Page extract:
--- Begin ---
By Aaron Rutkoff, Angela Montefinise and Myles Gordon

The adjective “historic” has been attached to the sprawling, seaside military complex in Bayside with such regularity that it has almost earned a spot it the Fort’s name.

But it is not only the nearly 150 years of proud military tradition at historic Fort Totten that earns it such superlatives, nor is the historic value in its landmarked architecture alone.


Established in 1857, historic Fort Totten’s future is unclear. Shown here is the officer’s club.
Tribune Photo by Ira Cohen

Fort Totten itself is history, as the Defense Department closed the vast majority of the complex in 1995 and has been working since to transfer the land to New York City control. 

There has been no shortage of controversy, confusion and conflict over the proposed uses for the shoreline land — progress has been slow and many aspects of the transformation remain unresolved.

The decision by the Pentagon to relinquish military control of 90 percent of Fort Totten’s 163 acres on the Long Island Sound officially signaled the end of an era that began in 1857, just before the Civil War, when the fort was first commissioned and construction began. 

Fort Totten was officially named in 1898 for General Joseph G. Totten, a man who built the modernized defenses around San Francisco and New York. 

From its inception through 1967, Fort Totten stood as a heavily armed bastion on the forefront of America’s costal and aerial defenses, though its guns were never once fired in anger, said the Bayside Historical Society, which resides within the fort.  After 1967 the base became a mostly unarmed residential center for Army families.

When the elimination of Fort Totten was announced in early March 1995, the Pentagon determined that only the headquarters of the 77th Army Reserve Command — one of the nation’s largest reserve commands, with troops now serving in Iraq — would remain active.  The massive reduction was part of a nation-wide trend of military base closures as part the downsizing that followed the end of the Cold War.

Since the late 1960’s, however, a number of organizations — mostly non-profit or government agencies — have leased space within unused fort buildings, and their future now seemed uncertain.  On top of that, a federal law apparently mandated that excess military housing be used as homeless shelters.  The prospect of converting some of the City’s most valuable shoreline real estate into shelters did not please anyone.

After it was determined that a more recent federal statute exempted Fort Totten from a future as a homeless shelter, a new scandal emerged.  Military inspectors and the state’s environmental agency revealed significant amounts of mercury pollution in the soil and waters of the fort. 

Eight years after the Army announced the closure of Fort Totten, the property still remains in a legal limbo.
--- End ---
Given data:
--- Begin ---
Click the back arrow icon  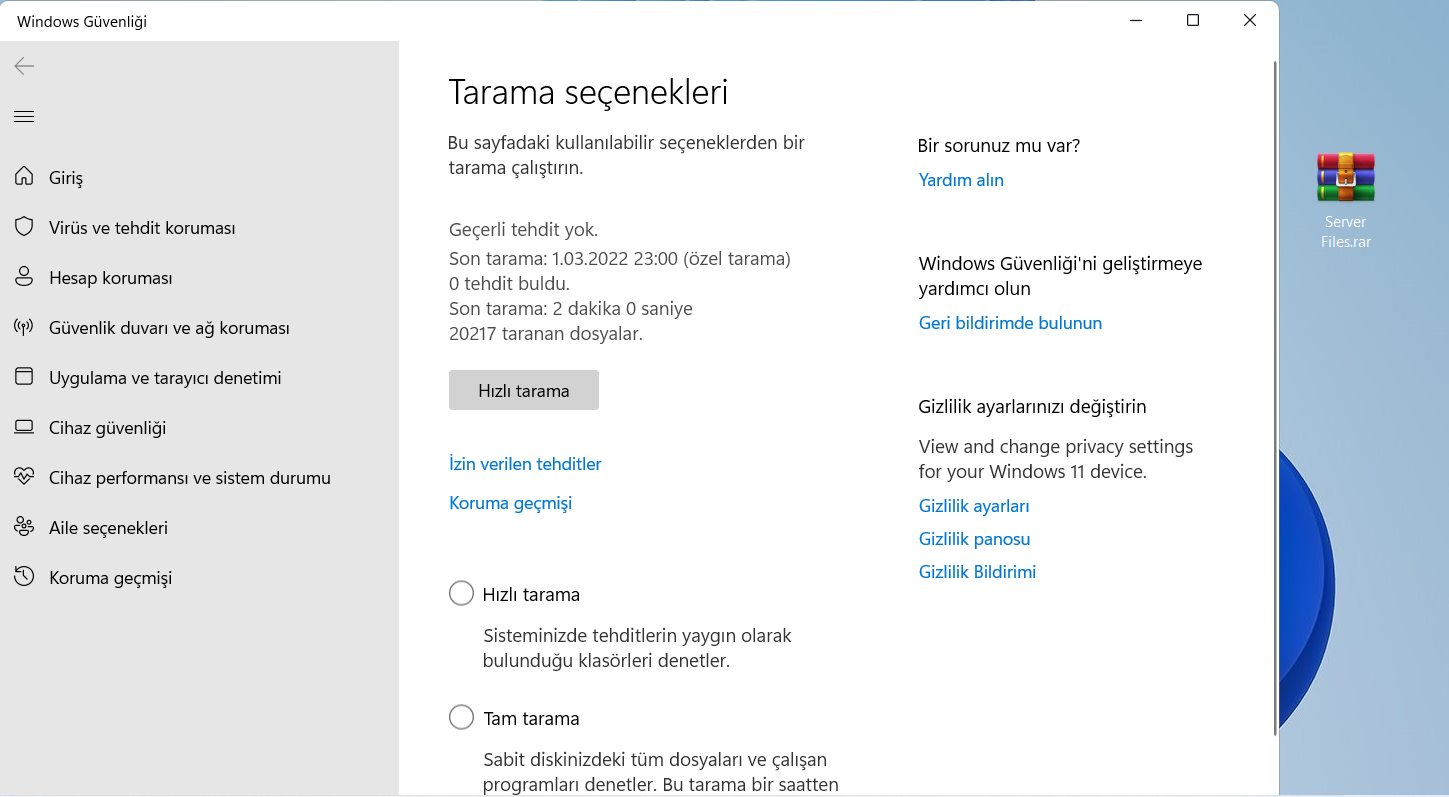[x=24, y=66]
--- End ---
Required actions:
1. In the Fort Totten article, check whether each statement agrees: (a) the fort got its official name in 1898; (b) the fort's guns were fired in combat; (c) the Pentagon kept military control of most of the fort's acreage. Answer yes or no for each, quoting the deciding words of the text.
2. Write out the part of the Fort Totten article that begins at the words "Since the late" and stops after "not please anyone.".
The data plays no part in this work.

The solutions:
1.
(a) Yes: "Fort Totten was officially named in 1898 for General Joseph G. Totten"
(b) No: "though its guns were never once fired in anger"
(c) No: "The decision by the Pentagon to relinquish military control of 90 percent of Fort Totten’s 163 acres"

2.
Since the late 1960’s, however, a number of organizations — mostly non-profit or government agencies — have leased space within unused fort buildings, and their future now seemed uncertain.  On top of that, a federal law apparently mandated that excess military housing be used as homeless shelters.  The prospect of converting some of the City’s most valuable shoreline real estate into shelters did not please anyone.